Academic background
- Alma mater: University of California, Los Angeles

Academic work
- Discipline: Archaeology
- Sub-discipline: Archaeobotany
- Institutions: University of California, Berkeley

= Christine Hastorf =

Archaeologist

Christine Hastorf is an archaeologist and is currently Professor in the Anthropology department at the University of California, Berkeley. Her research focuses on agriculture, political complexity, gender, archaeobotany, and the archaeology of the Andes.

==Biography==
Hastorf received her Phd from UCLA in 1983. Hastorf has worked on the shores of Lake Titicaca, Bolivia since 1992. At Berkeley, Hastorf directs the Archaeological Research Facility as well as the McCown Archaeobotany Laboratory, and is the Curator of South American Archaeology at the Phoebe A. Hearst Museum of Anthropology. In the late 1970s Hastorf undertook research on the stable isotope composition on Andean grains.

She has produced several key volumes in archaeology, including Current Paleoethnobotany with Virginia Popper, The Uses of Style with Margaret Conkey.

Hastorf won the Society for American Archaeology Fryxell Award for Excellence in the Botanical Sciences in Archaeology in 2012. Hastorf is a Fellow of the California Academy of Sciences, and was elected as a Fellow of the Society of Antiquaries in 2014. Hastorf has received research grants from the National Science Foundation and the Wenner Gren Foundation for the project 'Multi-Community Formation in the Lake Titicaca Basin Bolivia', and National Geographic. In 2025, Hastorf won the Pomerance Award for scientific contributions to archaeology.

==Selected publications==
- 1985. C.A. Hastorf and M.J. DeNiro. "Reconstruction of prehistoric plant production and cooking practices by a new isotopic method". Nature 315 (6019). 489.
- 1989. C.A. Hastorf and V.S. Popper (eds). Current Paleoethnobotany: Analytical Methods and Cultural Interpretations of Archaeological Plant Remains. University of Chicago Press.
- 1991. C.A. Hastorf. "Gender, space, and food in prehistory", in J.M. Gero and M. Conkey (eds) Engendering Archaeology: Women and Prehistory. Wiley. 132–159.
- 1993. M.W. Conkey and C.A. Hastorf (eds). The Uses of Style in Archaeology. Cambridge: Cambridge University Press.
- 1993. C.A. Hastorf Agriculture and the Onset of Political Inequality before the Inka. Cambridge: Cambridge University Press.
- 1999. C.A. Hastorf. "Recent research in paleoethnobotany", Journal of Archaeological Research 7(1). 55–103. .
- 2001. T.N. D'Altroy and C.A. Hastorf. Empire and Domestic Economy. Springer.
- 2003. C.A. Hastorf. "Community with the ancestors: Ceremonies and social memory in the Middle Formative at Chiripa, Bolivia", Journal of Anthropological Archaeology 22(4). 305–332.
- 2003. C.A. Hastorf. "Andean luxury foods: special food for the ancestors, deities and the élite". Antiquity 77: 545–554.
- 2006. S. Atalay and C.A. Hastorf . "Food, meals and daily activities: The habitus of food practices at Neolithic Çatalhöyük". American Antiquity 71(2). 283–319.
- 2008. D.T. Arnold and C.A. Hastorf.

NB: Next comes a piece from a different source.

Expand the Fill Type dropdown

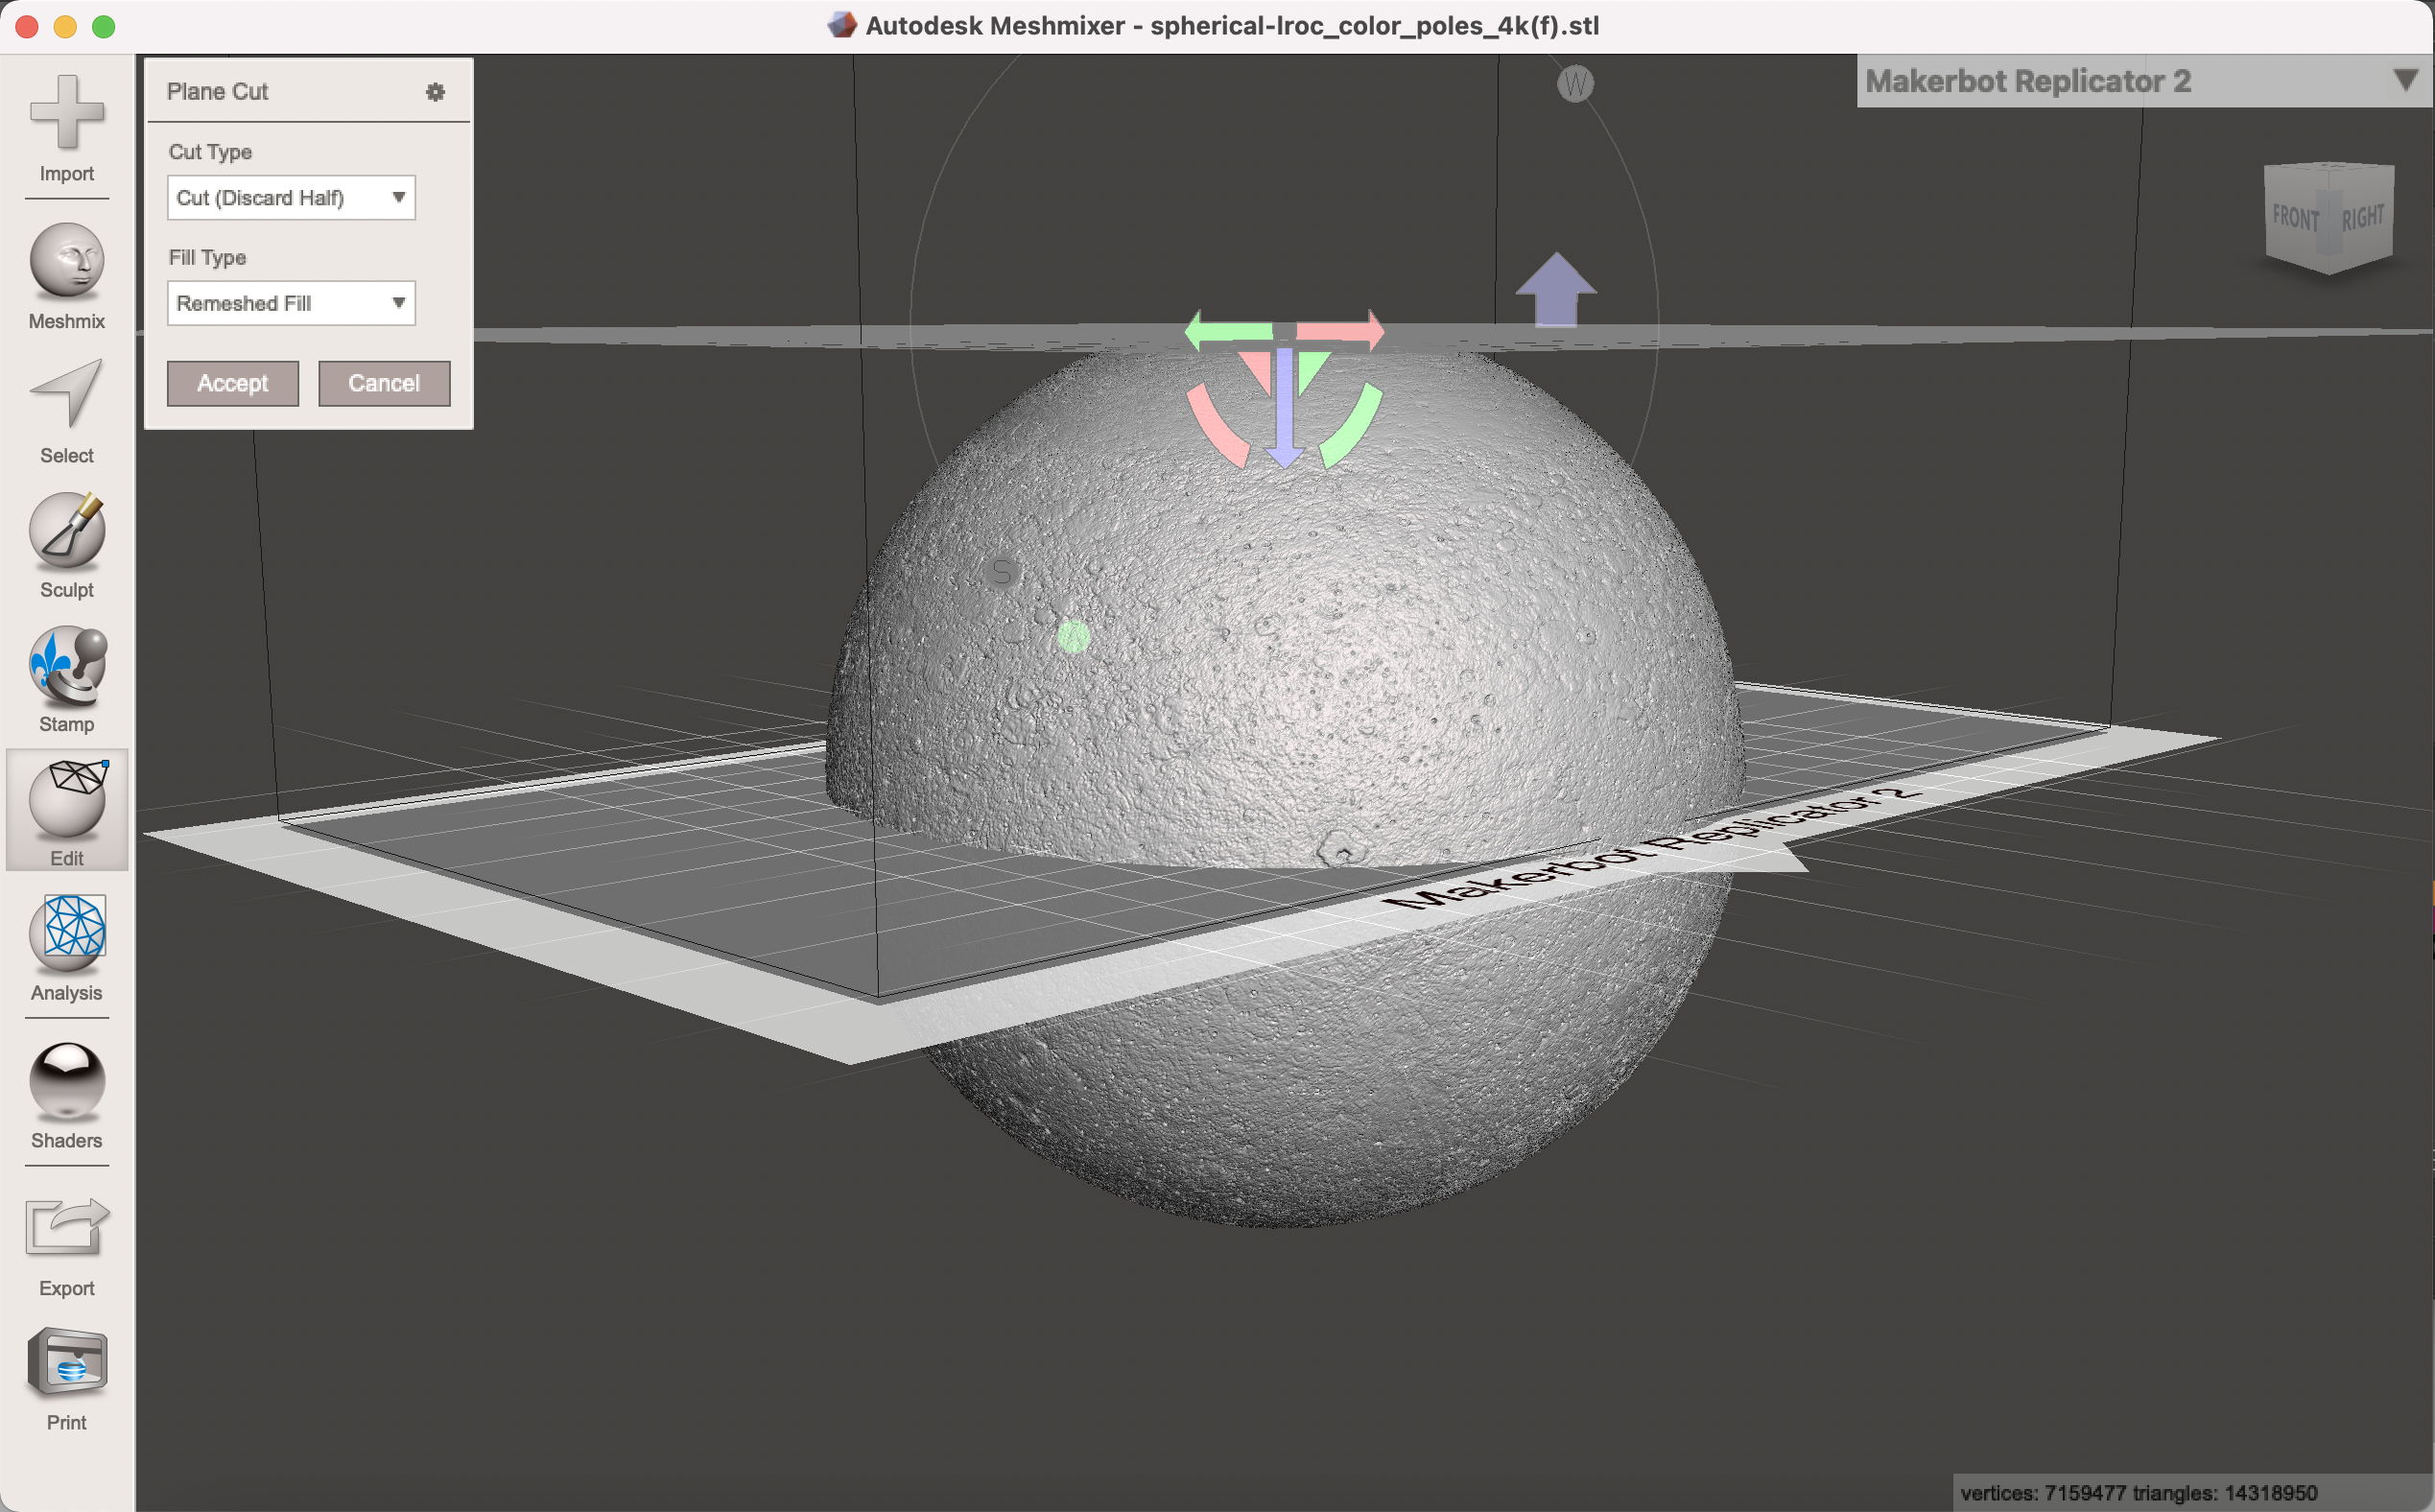click(395, 301)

Heads of State: Icons, Power, and Politics in the Ancient and Modern Andes.
- 2009. C.A. Hastorf. "Agriculture as Metaphor of the Andean State", in Steven E. Falconer and Charles L. Redman (eds) Polities and Power: Archaeological Perspectives on the Landscapes of Early States. Tucson: University of Arizona Press. 52–72.
- 2017. C.A. Hastorf . The Social Archaeology of Food. Cambridge: Cambridge University Press.
- 2017. C.A. Hastorf and L. Foxhall. "The social and political aspects of food surplus". World Archaeology 49(1). 26–39.